Facebook, Microsoft, Twitter e YouTube se unem para combater terrorismo

Por Redação | 26.06.2017 às 16:00

A propagação de conteúdos violentos e extremistas é um problema global e um grande desafio para as redes sociais, que são diariamente invadidas com publicações que violam suas diretrizes de uso. Como resposta a essa dificuldade, nesta segunda-feira (26), o Facebook, a Microsoft, o Twitter e o YouTube anunciaram a formação de um fórum mundial para o combate ao terrorismo, visando a proteção dos usuários da internet.

"Acreditamos que, trabalhando juntos, compartilhando os melhores elementos tecnológicos e operacionais de nossos esforços individuais, podemos ter um maior impacto no combate de conteúdos terroristas on-line", declarou o Facebook em comunicado.

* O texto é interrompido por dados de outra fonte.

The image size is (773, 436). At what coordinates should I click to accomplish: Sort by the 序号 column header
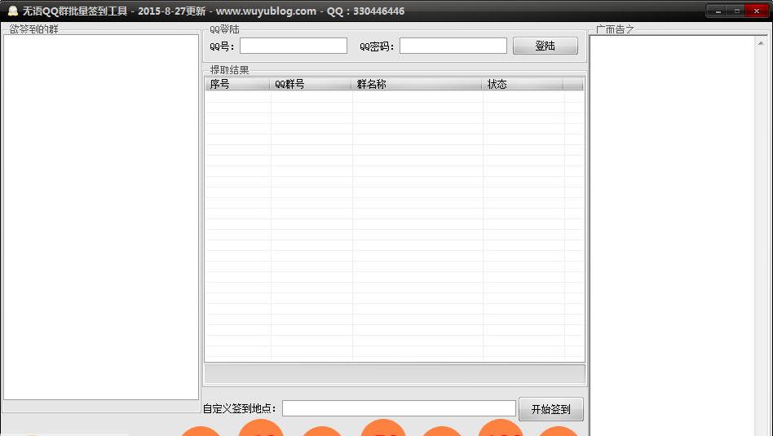tap(237, 84)
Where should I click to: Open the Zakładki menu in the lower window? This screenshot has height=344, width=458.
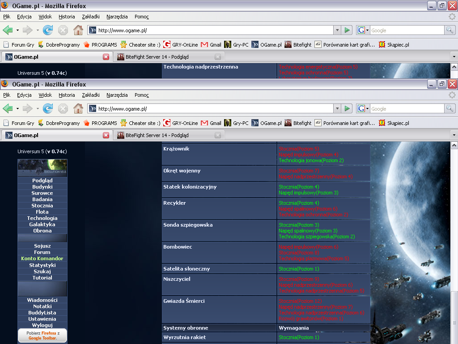click(x=91, y=95)

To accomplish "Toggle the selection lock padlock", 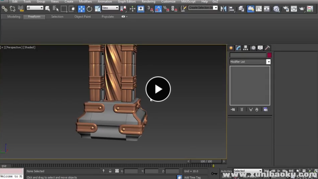I will (x=110, y=171).
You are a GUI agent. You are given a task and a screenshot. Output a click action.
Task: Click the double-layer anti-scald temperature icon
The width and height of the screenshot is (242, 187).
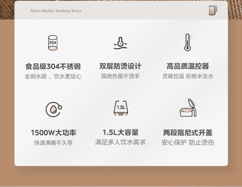tap(120, 43)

Batizado como Fórum Global de Internet para Combate ao Terrorismo, a união das gigantes da tecnologia "vai formalizar e estruturar áreas existentes e futuras de colaboração entre as companhias e fomentar a cooperação com empresas de tecnologia menores, grupos da sociedade civil, acadêmicos, governos e órgãos supranacionais, como a União Europeia e a ONU".

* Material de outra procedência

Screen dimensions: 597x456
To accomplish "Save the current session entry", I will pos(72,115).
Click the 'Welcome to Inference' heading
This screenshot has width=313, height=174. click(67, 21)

Apesar da ideia ser evoluir o trabalho ao longo dos próximos anos, inicialmente as companhias concentrarão seus esforços em alguns pontos:

1) Soluções tecnológicas: as empresas trabalharão em conjunto para aperfeiçoar e melhorar o trabalho técnico existente, desenvolvendo e implementando novas técnicas de detecção e classificação de conteúdos a partir do uso de inteligência artificial;

2) Pesquisa: serão realizadas pesquisas para a orientação de futuras decisões técnicas e políticas sobre a remoção de conteúdos terroristas;

3) Compartilhamento de conhecimento: em parceria com a Diretoria Executiva contra o Terrorismo do Conselho de Segurança da ONU (ONU CTED) e a ICT4Peace, as companhias estabalecerão uma rede de compartilhamento de conhecimento com pequenas empresas e organizações da sociedade civil, apoiando suas iniciativas.

Através dessas principais frentes de atuação, o objetivo das empresas é que a união dos esforços seja capaz de dar conta, pelo menos, da remoção de conteúdos extremistas das plataformas.